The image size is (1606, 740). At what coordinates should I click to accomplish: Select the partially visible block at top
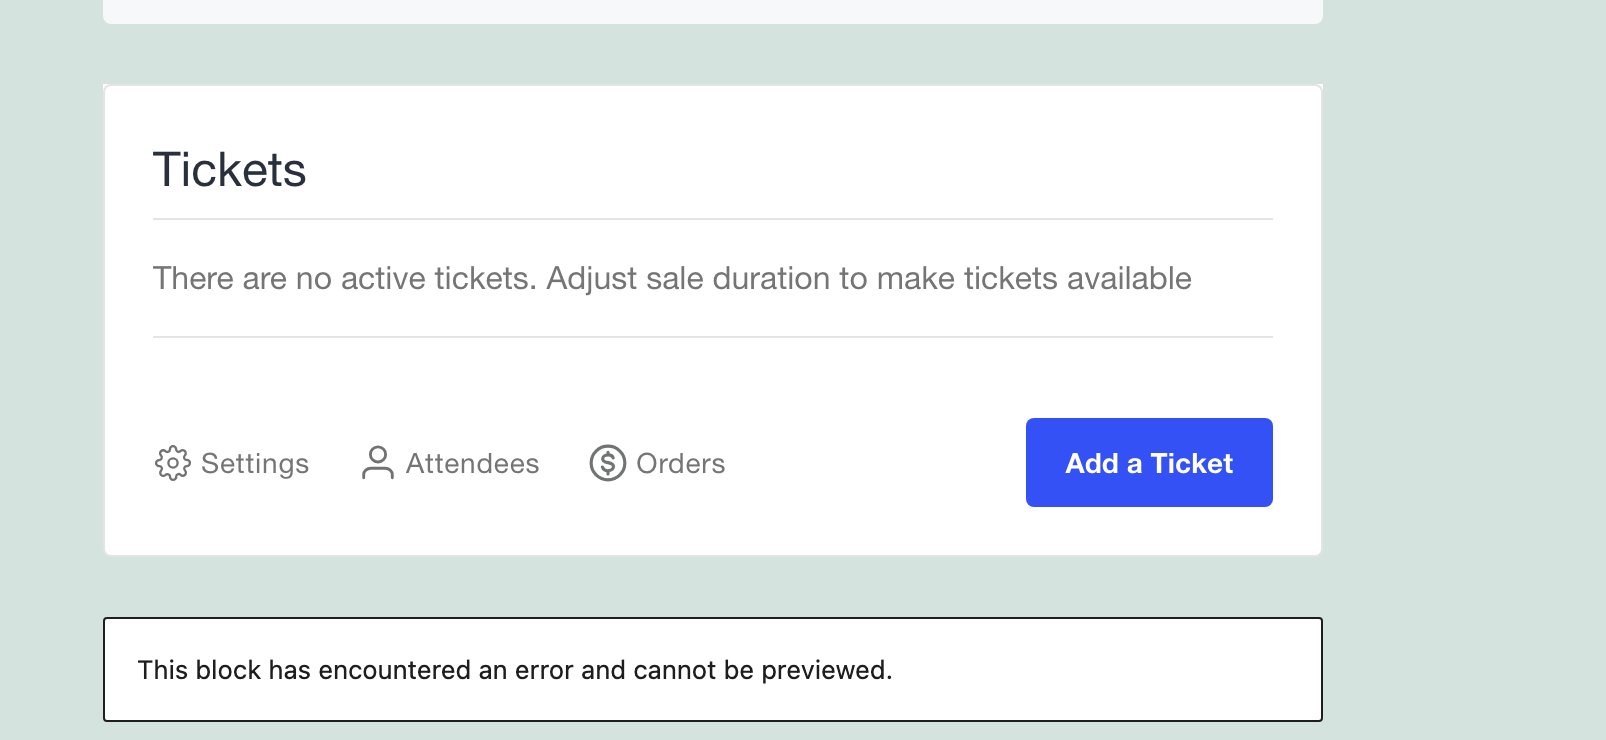pos(713,11)
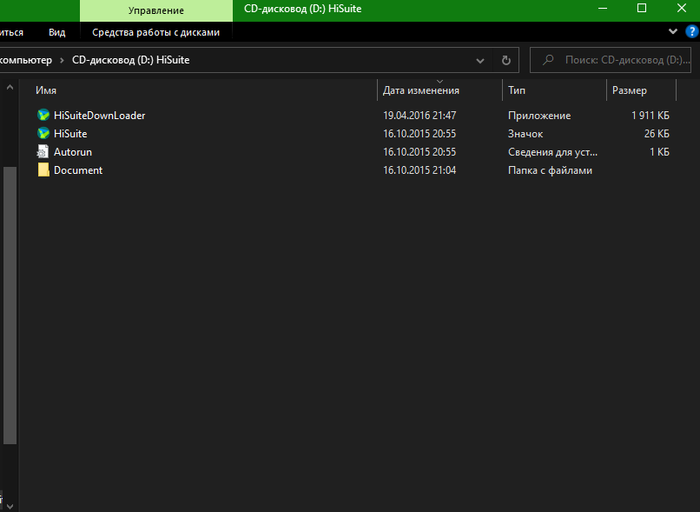The image size is (700, 512).
Task: Expand the ribbon with the chevron
Action: click(x=673, y=32)
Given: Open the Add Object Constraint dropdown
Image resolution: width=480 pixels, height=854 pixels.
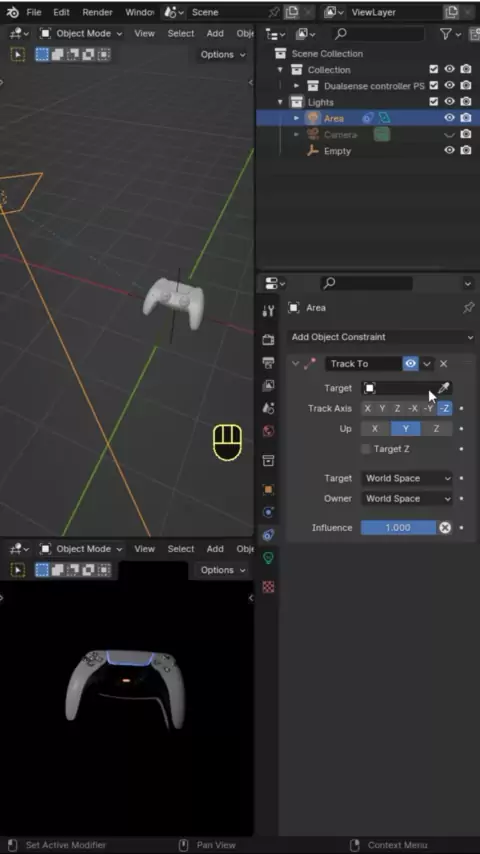Looking at the screenshot, I should click(382, 337).
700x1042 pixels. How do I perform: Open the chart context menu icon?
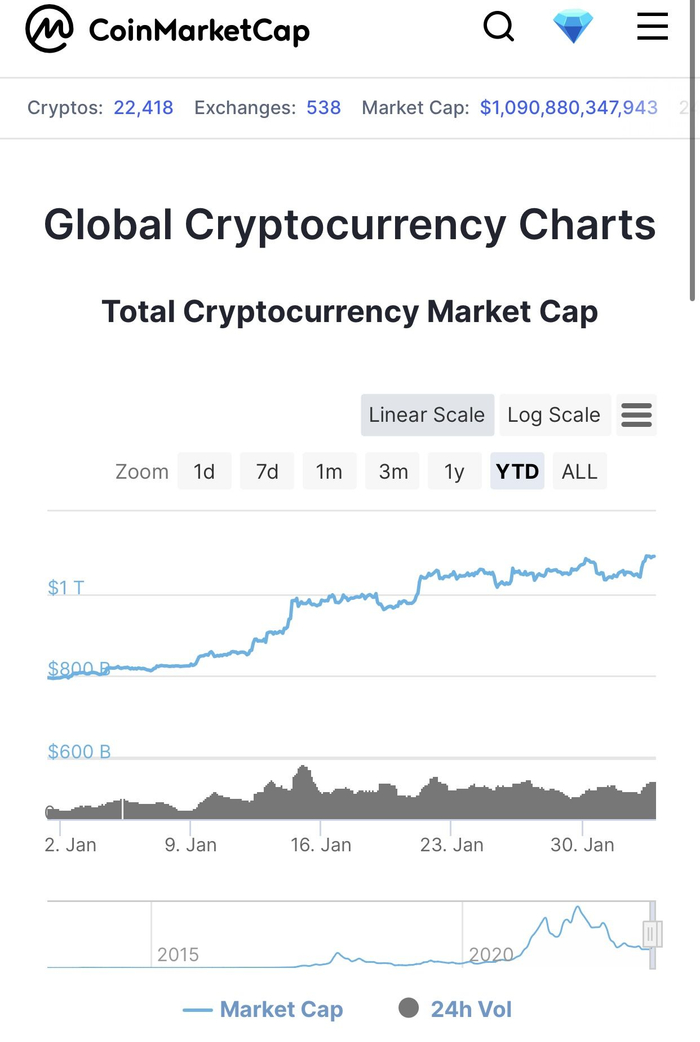pos(636,415)
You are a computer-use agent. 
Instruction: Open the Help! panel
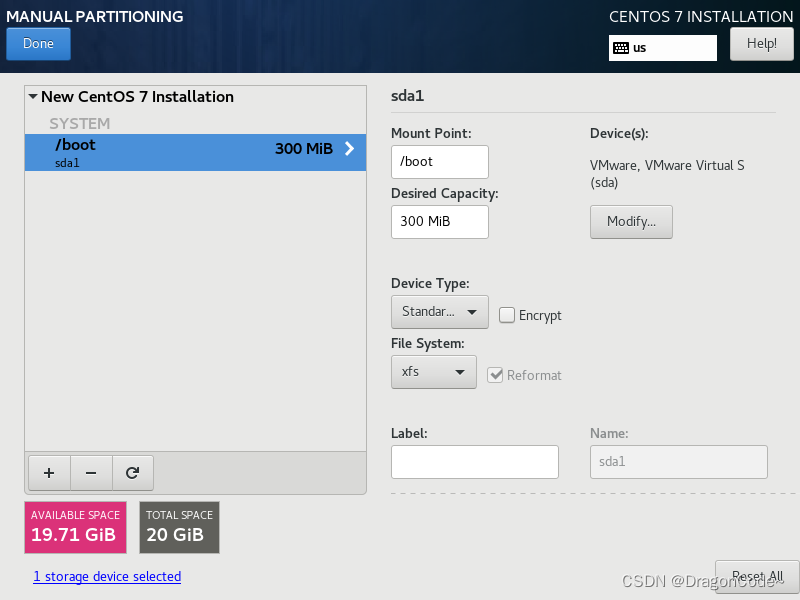[761, 43]
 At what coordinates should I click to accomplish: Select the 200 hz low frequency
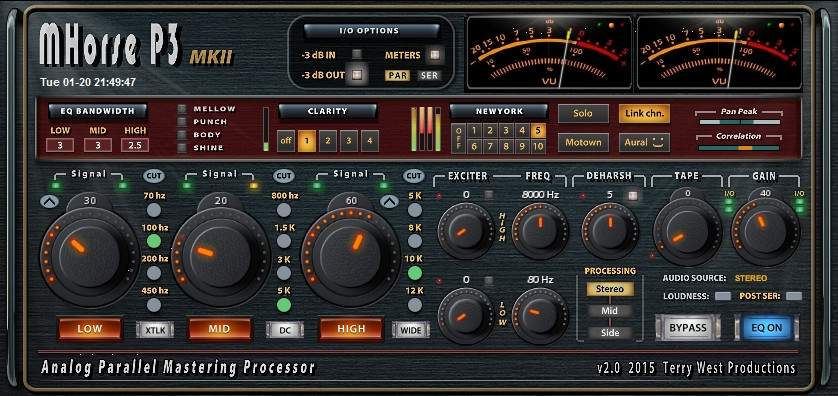click(154, 273)
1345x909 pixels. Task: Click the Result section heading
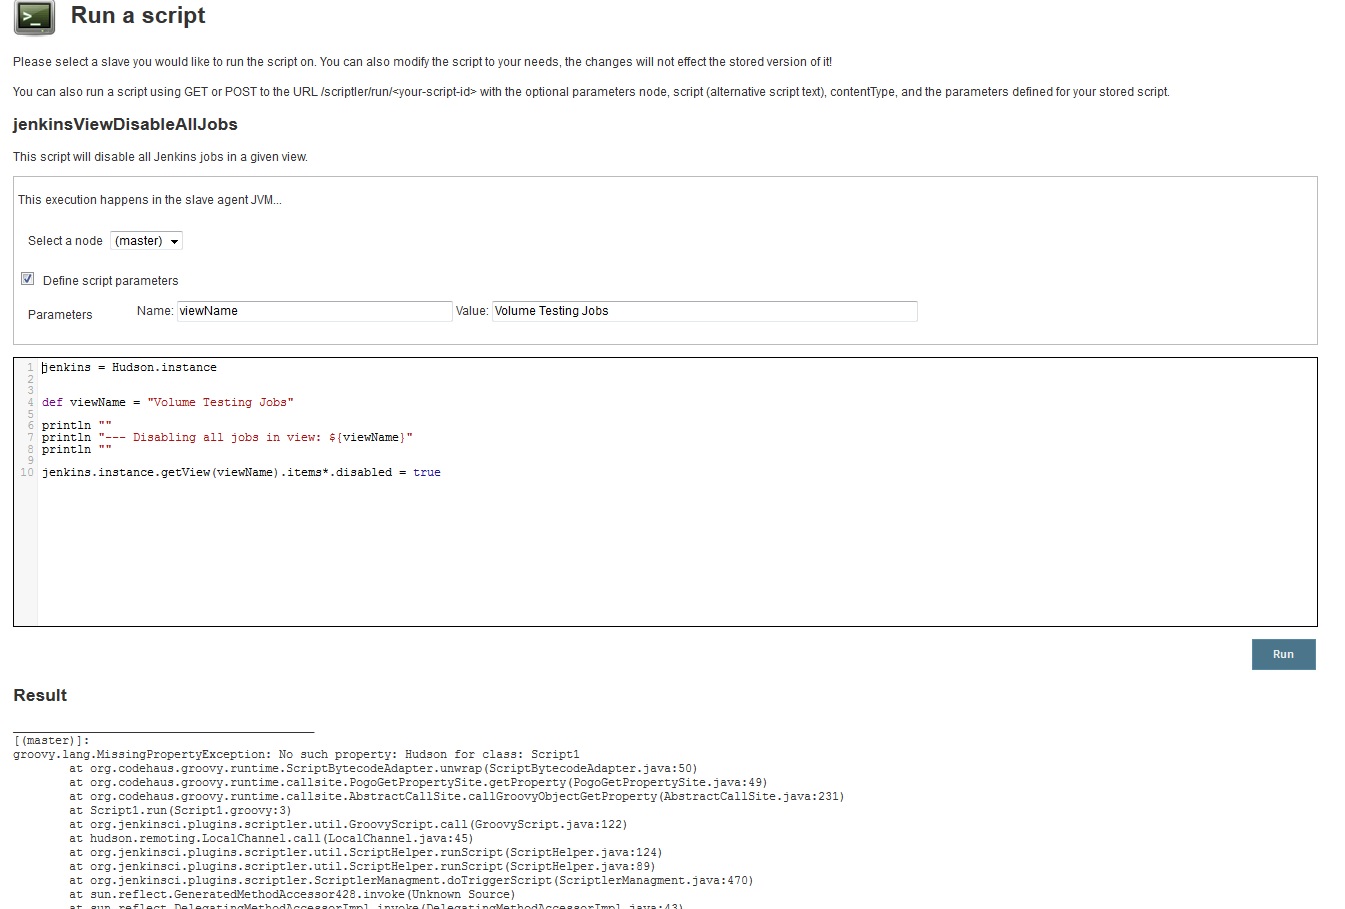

______

#### [WHAT IS EXPECTED]
Each record must be returned exactly as it stands, and the images omitted.

#### [WORKED SOLUTION]
The image size is (1606, 740). At what coordinates should I click to accomplish: Select the partially visible block at top
pos(713,11)
The image size is (700, 512).
Task: Expand the ribbon with the chevron
Action: click(x=673, y=32)
Given: Open the Add Object Constraint dropdown
Image resolution: width=480 pixels, height=854 pixels.
Looking at the screenshot, I should click(382, 337).
700x1042 pixels. How do I perform: Open the chart context menu icon?
pos(636,415)
You are a computer-use agent. 
Instruction: Open the Help! panel
[761, 43]
 At what coordinates should I click to accomplish: Select the 200 hz low frequency
click(154, 273)
1345x909 pixels. Task: Click the Result section heading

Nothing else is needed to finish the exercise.